§ Problem requirements
Excerpt from the entries below: please repeat exactly the lines from the one containing "The image size" through the last one, both ends included, with no pictures.

§ Data
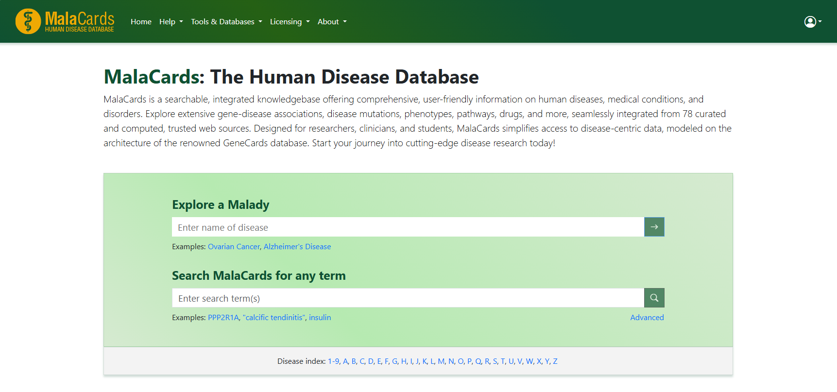Submit disease name with arrow button
This screenshot has height=392, width=837.
[x=654, y=227]
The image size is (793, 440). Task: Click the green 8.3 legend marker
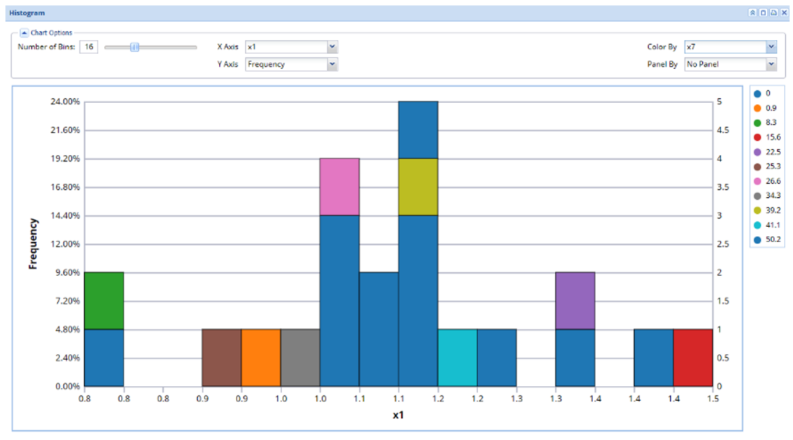757,123
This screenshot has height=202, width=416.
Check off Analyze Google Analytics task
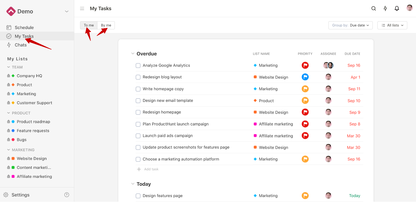[138, 65]
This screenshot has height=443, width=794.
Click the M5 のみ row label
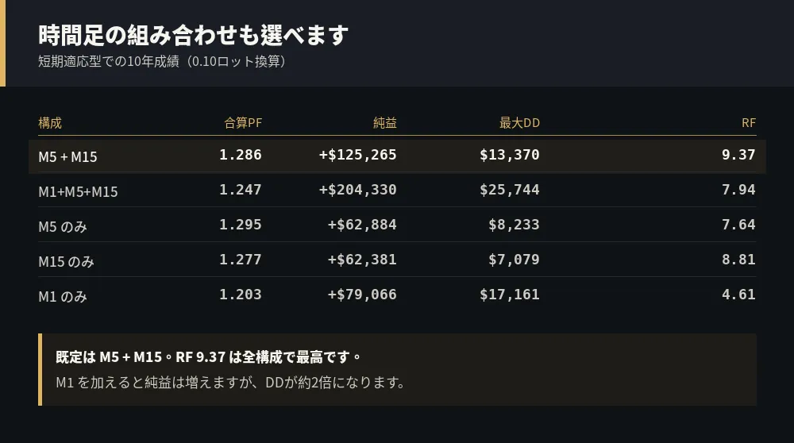click(63, 227)
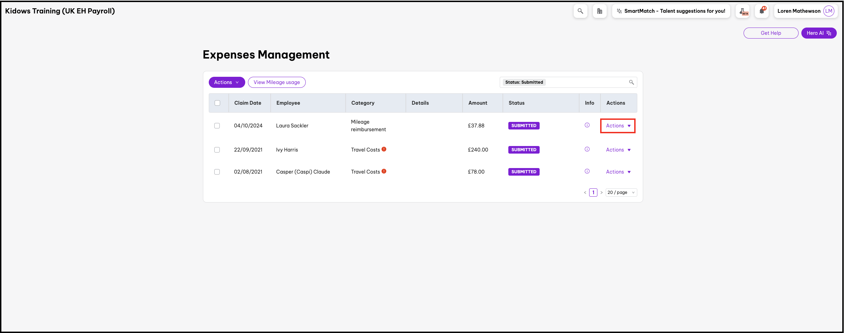Click the search magnifier icon in top bar
844x333 pixels.
(x=580, y=11)
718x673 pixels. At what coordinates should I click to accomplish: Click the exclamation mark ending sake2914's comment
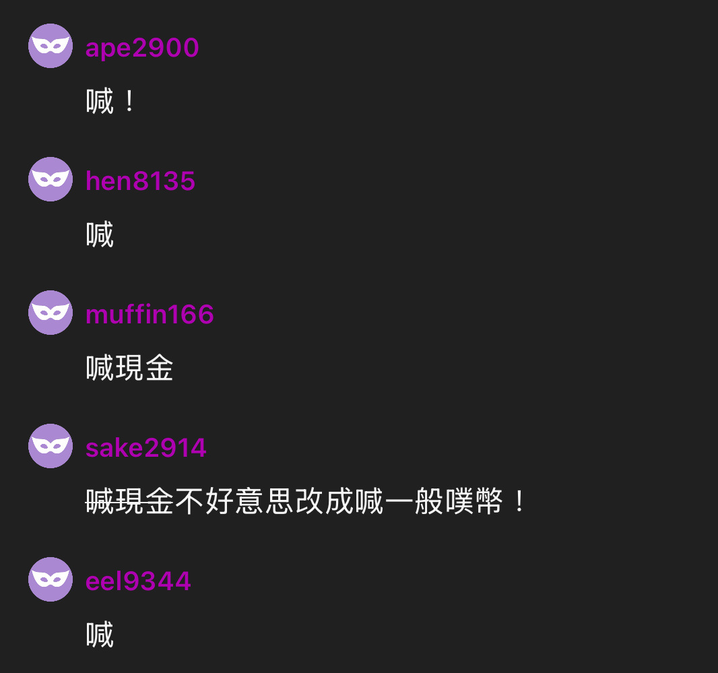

§ Answer for the task
The image size is (793, 440). Task: Click the green 8.3 legend marker
757,123
This screenshot has height=202, width=416.
Check off Analyze Google Analytics task
[138, 65]
This screenshot has height=443, width=794.
Click the M5 のみ row label
click(63, 227)
Click the search magnifier icon in top bar
844x333 pixels.
(x=580, y=11)
718x673 pixels. At what coordinates should I click to accomplish: Click the exclamation mark ending sake2914's comment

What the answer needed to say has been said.